**Provided text**:
In other words, a great recipie for a Celtics letdown.
The C's, in order to avoid another loss like they had against Chicago opening night, needed to come out hard, fast and treat the Bulls like they were Paul Gaston's personal accountant.
Waltah! had been sick with the flu,
but was in the lineup. Walker had also been reportedly hit with the
Walker the Sickie started things out by feeding Battie the basketball under the hoop with the appropriate results. Eric Williams also started well. The C's in general seemed to be willing to move a little faster in general, and their moves were into the hoop on a regular basis, befitting a Chicago defense that was pretty well nonexistent. In fact, the Good Guys started out hitting 7-7 over the first 3:30 of the game. The first miss was from Battie, on the first shot that was seriously contested by the Bulls.
The first part of the quarter, the C's were doing everything you'd hope they would--tight defense, solid offense, fast ball movement, finding the open man--they were going shooting 90% (10-11) over the first half of the quarter, and the Bulls defended so poorly Coach O'Brien should have given them a few pointers. Meanwhile the Bulls were merely mortal offensively, going 5-9. exactly halfway through the quarter.

Entries for locating text and elements:
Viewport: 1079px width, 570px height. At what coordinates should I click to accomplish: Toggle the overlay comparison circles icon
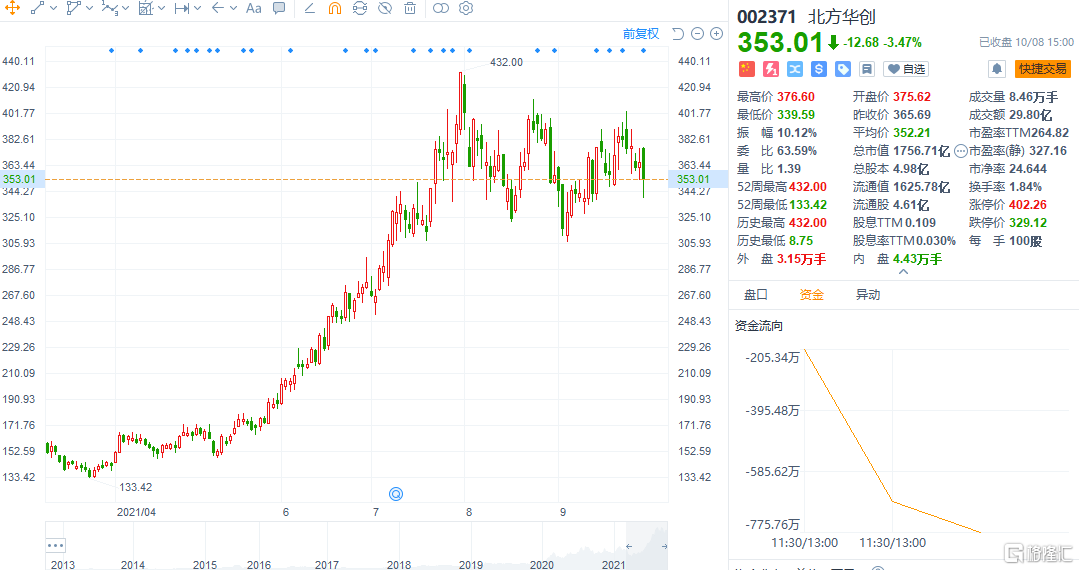pyautogui.click(x=441, y=8)
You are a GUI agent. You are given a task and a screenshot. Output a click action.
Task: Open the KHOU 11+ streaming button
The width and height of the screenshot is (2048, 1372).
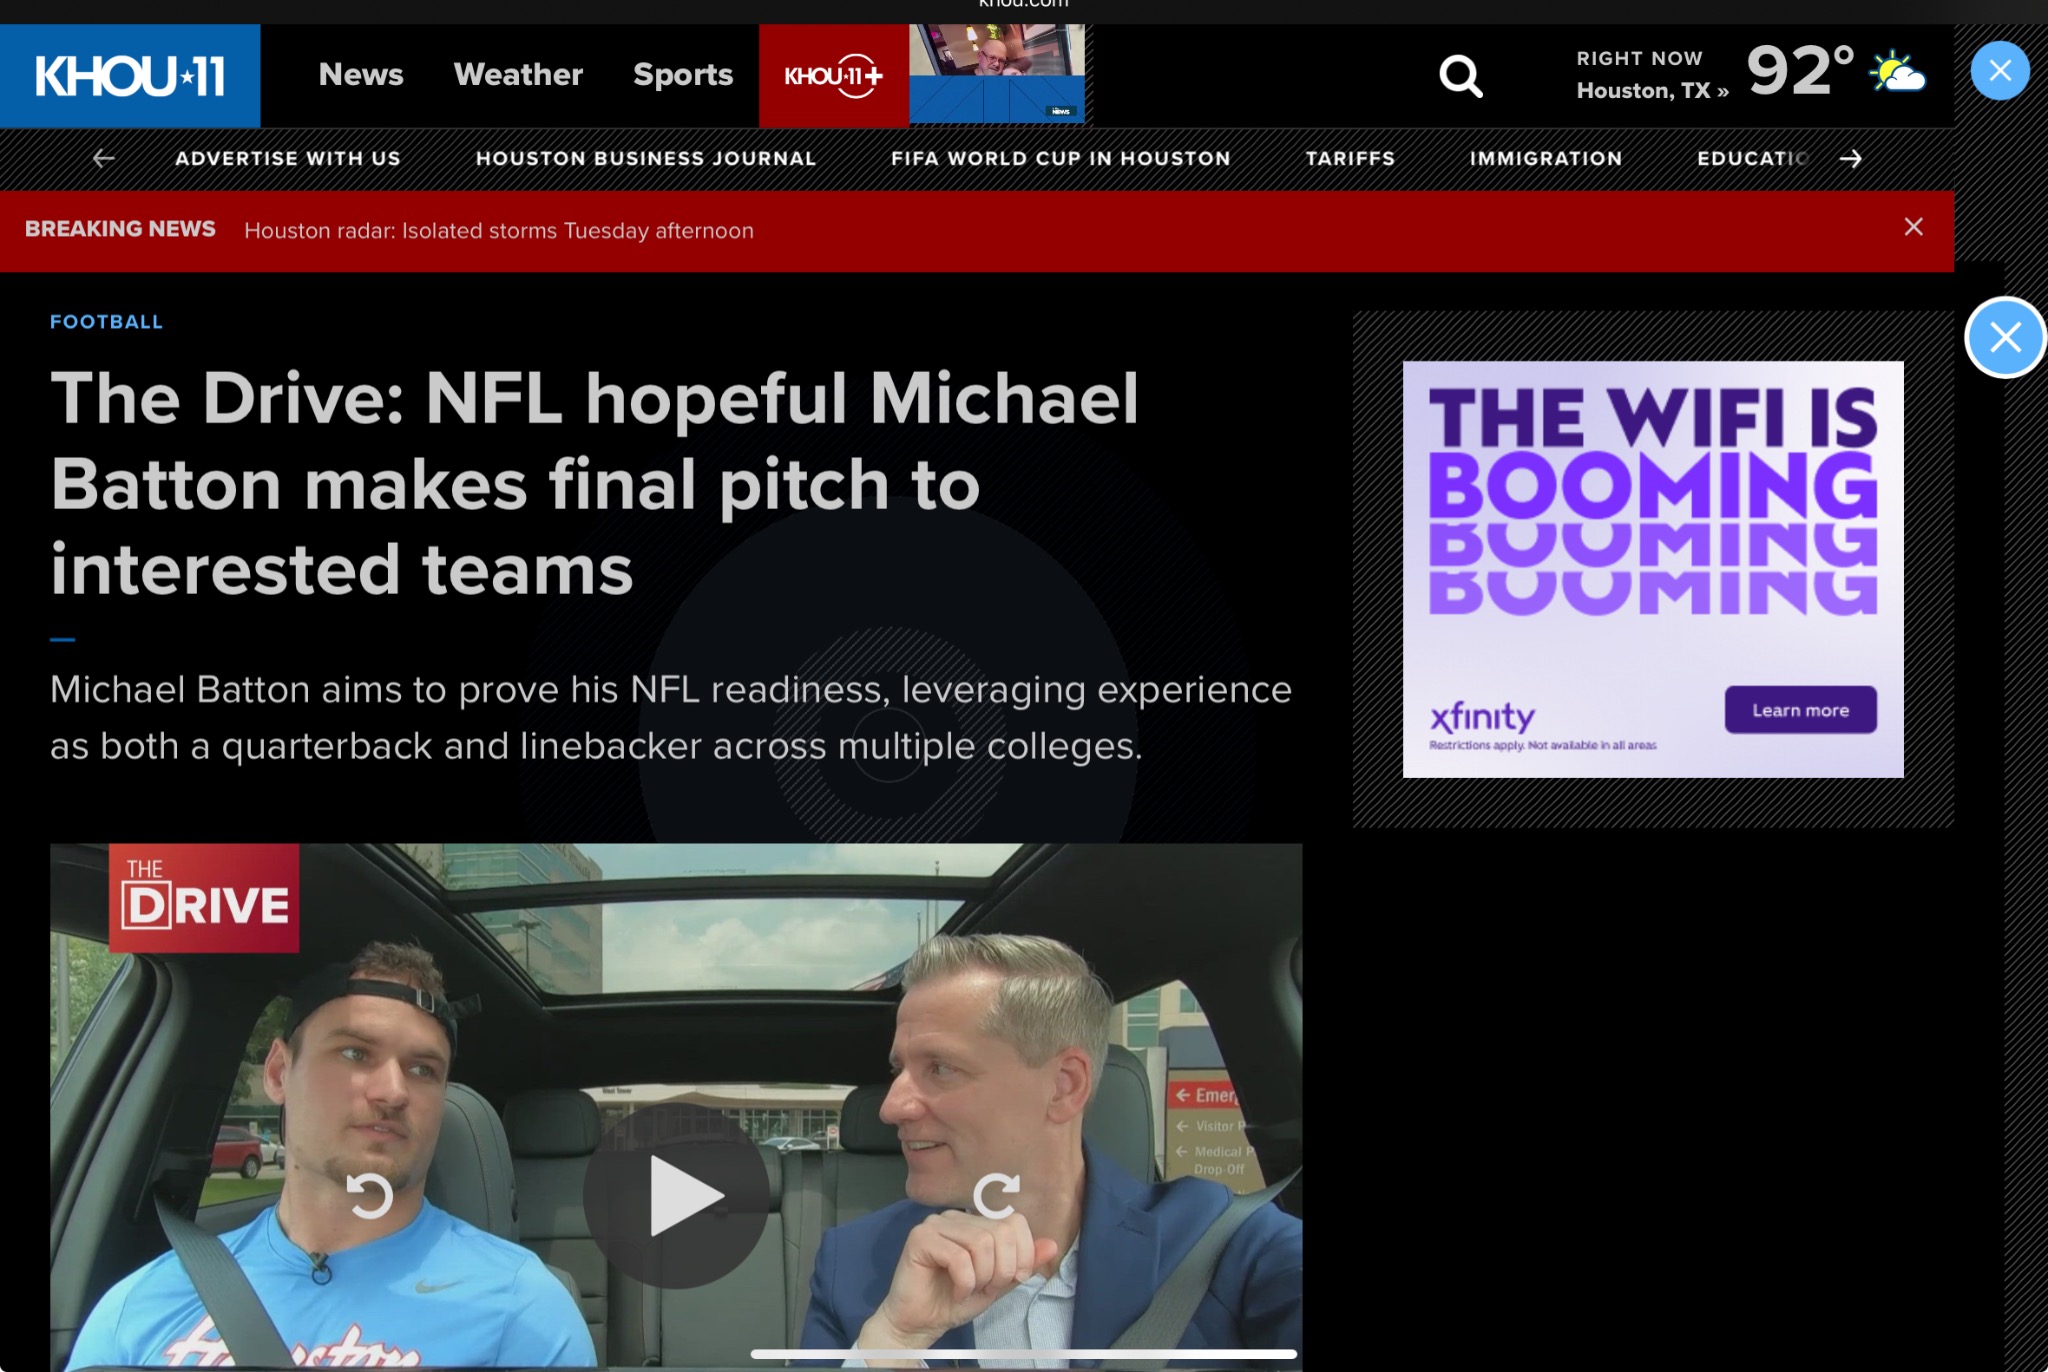(x=833, y=76)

**Parts of the exercise**:
A – Condense the paragraph beginning "Walker the Sickie started things out" from the Celtics–Bulls piece into a short bulleted list that keeps its main facts.
B – Answer these questions using the Celtics–Bulls piece.
(i) Which team did the Celtics lose to on opening night?
(ii) What illness had Walker been suffering from?
(iii) What percentage did the Celtics shoot over the first half of the quarter?
C – Extract the passage of the Celtics–Bulls piece between "The C's, in" and "by the Bulls.", inclusive.

**Answer list**:
A –
- Walker opened the game by passing to Battie under the hoop for a basket.
- Eric Williams also started well.
- The Celtics moved faster and drove to the hoop regularly against a Chicago defense that was nearly nonexistent.
- They made their first 7 shots over the first 3:30 of the game.
- Their first miss was Battie's, on the first shot the Bulls seriously contested.

B –
(i) Chicago
(ii) The flu
(iii) 90% (10-11)

C –
The C's, in order to avoid another loss like they had against Chicago opening night, needed to come out hard, fast and treat the Bulls like they were Paul Gaston's personal accountant.
Waltah! had been sick with the flu,
but was in the lineup. Walker had also been reportedly hit with the
Walker the Sickie started things out by feeding Battie the basketball under the hoop with the appropriate results. Eric Williams also started well. The C's in general seemed to be willing to move a little faster in general, and their moves were into the hoop on a regular basis, befitting a Chicago defense that was pretty well nonexistent. In fact, the Good Guys started out hitting 7-7 over the first 3:30 of the game. The first miss was from Battie, on the first shot that was seriously contested by the Bulls.